In [1]:
PROJECT_ID = "formazione-riccardo-zanella"
REGION = 'us-central1'
BUCKET_NAME = "bbs-2021-opml4b-explainability"

In [2]:
TRAIN_FILE = 'gs://'+BUCKET_NAME+'/data/tabular_data/train.csv'

EXPORT_PATH = 'gs://' + BUCKET_NAME + '/mdl/tabular_data/tabular_data_20211117_172620/model/'

MODEL = 'bike'
VERSION = 'v1'

In [3]:
import pandas as pd
import tensorflow as tf
from explainable_ai_sdk.metadata.tf.v2 import SavedModelMetadataBuilder

2021-11-17 17:41:40.157364: W tensorflow/stream_executor/platform/default/dso_loader.cc:64] Could not load dynamic library 'libcudart.so.11.0'; dlerror: libcudart.so.11.0: cannot open shared object file: No such file or directory
2021-11-17 17:41:40.157406: I tensorflow/stream_executor/cuda/cudart_stub.cc:29] Ignore above cudart dlerror if you do not have a GPU set up on your machine.

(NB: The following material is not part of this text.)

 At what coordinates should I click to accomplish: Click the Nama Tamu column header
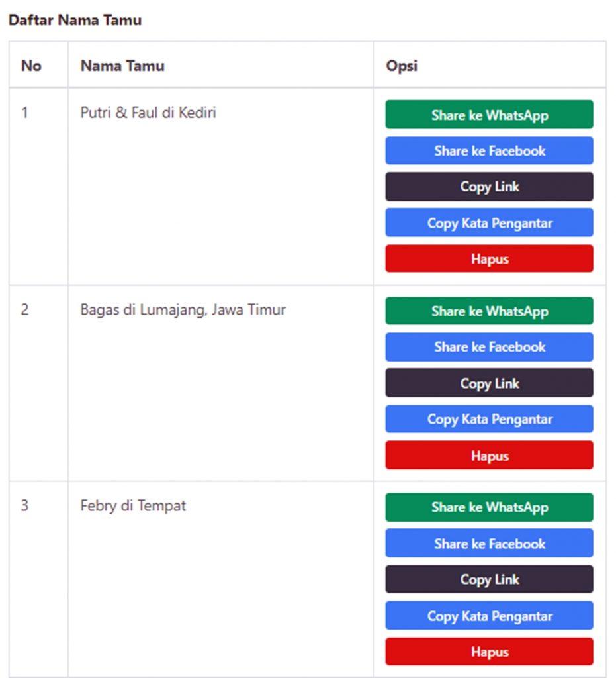122,66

# Inspect model's signature

When using TensorFlow 2.x, you export the model as a `SavedModel` and load it into Cloud Storage. 

## Using command line

Use TensorFlow's `saved_model_cli` to inspect the model's SignatureDef. You'll use this information when you deploy your model to AI Explanations in the next section.

In [4]:
! saved_model_cli show --dir $EXPORT_PATH --all

2021-11-17 17:41:41.780912: W tensorflow/stream_executor/platform/default/dso_loader.cc:64] Could not load dynamic library 'libcudart.so.11.0'; dlerror: libcudart.so.11.0: cannot open shared object file: No such file or directory
2021-11-17 17:41:41.780955: I tensorflow/stream_executor/cuda/cudart_stub.cc:29] Ignore above cudart dlerror if you do not have a GPU set up on your machine.

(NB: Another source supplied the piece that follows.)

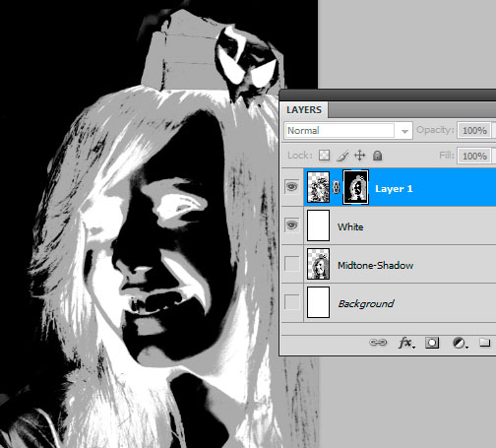
Task: Open the fx layer style button
Action: [x=406, y=343]
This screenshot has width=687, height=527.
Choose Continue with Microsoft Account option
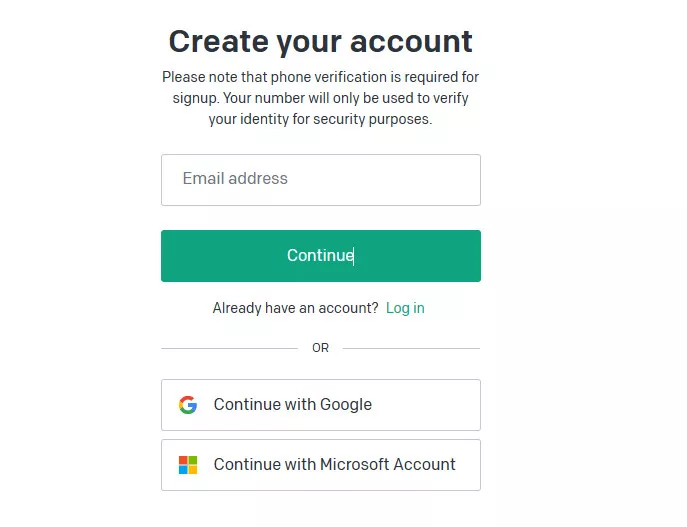[320, 465]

MetaGraphDef with tag-set: 'serve' contains the following SignatureDefs:

signature_def['__saved_model_init_op']:
  The given SavedModel SignatureDef contains the following input(s):
  The given SavedModel SignatureDef contains the following output(s):
    outputs['__saved_model_init_op'] tensor_info:
        dtype: DT_INVALID
        shape: unknown_rank
        name: NoOp
  Method name is: 

signature_def['serving_default']:
  The given SavedModel SignatureDef contains the following input(s):
    inputs['dense_input'] tensor_info:
        dtype: DT_FLOAT
        shape: (-1, 6)
        name: serving_defa

## Using TensorFlow API

In [5]:
model = tf.keras.models.load_model(EXPORT_PATH)
# Print the names of your tensors
print('Model input tensor: ', model.input.name)
print('Model output tensor: ', model.output.name)

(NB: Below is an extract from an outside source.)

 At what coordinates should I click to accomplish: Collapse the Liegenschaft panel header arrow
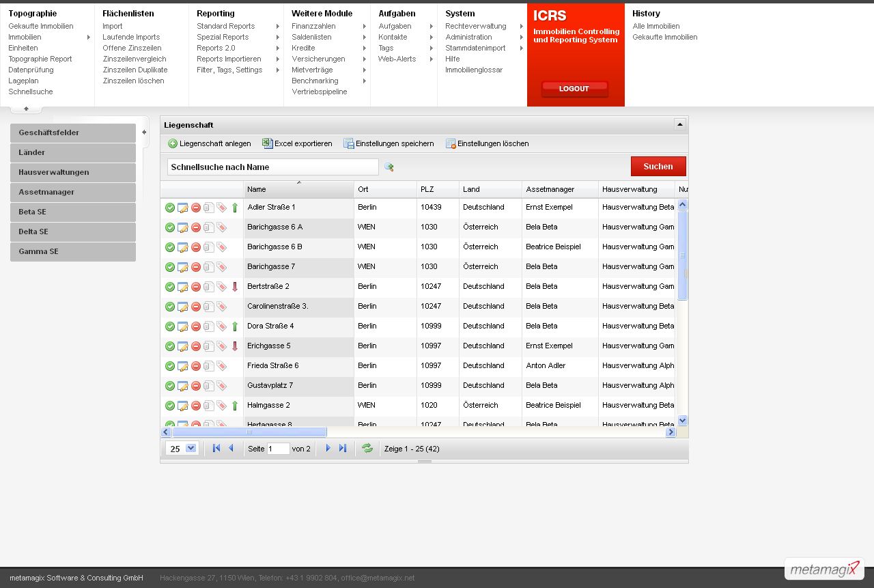(679, 124)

2021-11-17 17:41:51.069387: W tensorflow/stream_executor/platform/default/dso_loader.cc:64] Could not load dynamic library 'libcuda.so.1'; dlerror: libcuda.so.1: cannot open shared object file: No such file or directory
2021-11-17 17:41:51.069481: W tensorflow/stream_executor/cuda/cuda_driver.cc:269] failed call to cuInit: UNKNOWN ERROR (303)
2021-11-17 17:41:51.069517: I tensorflow/stream_executor/cuda/cuda_diagnostics.cc:156] kernel driver does not appear to be running on this host (INJ-NB-126): /proc/driver/nvidia/version does not exist
2021-11-17 17:41:51.069946: I tensorflow/core/platform/cpu_feature_guard.cc:142] This TensorFlow binary is optimized with oneAPI Deep Neural Network Library (oneDNN) to use the following CPU instructions in performance-critical operations:  AVX2 FMA
To enable them in other operations, rebuild TensorFlow with the appropriate compiler flags.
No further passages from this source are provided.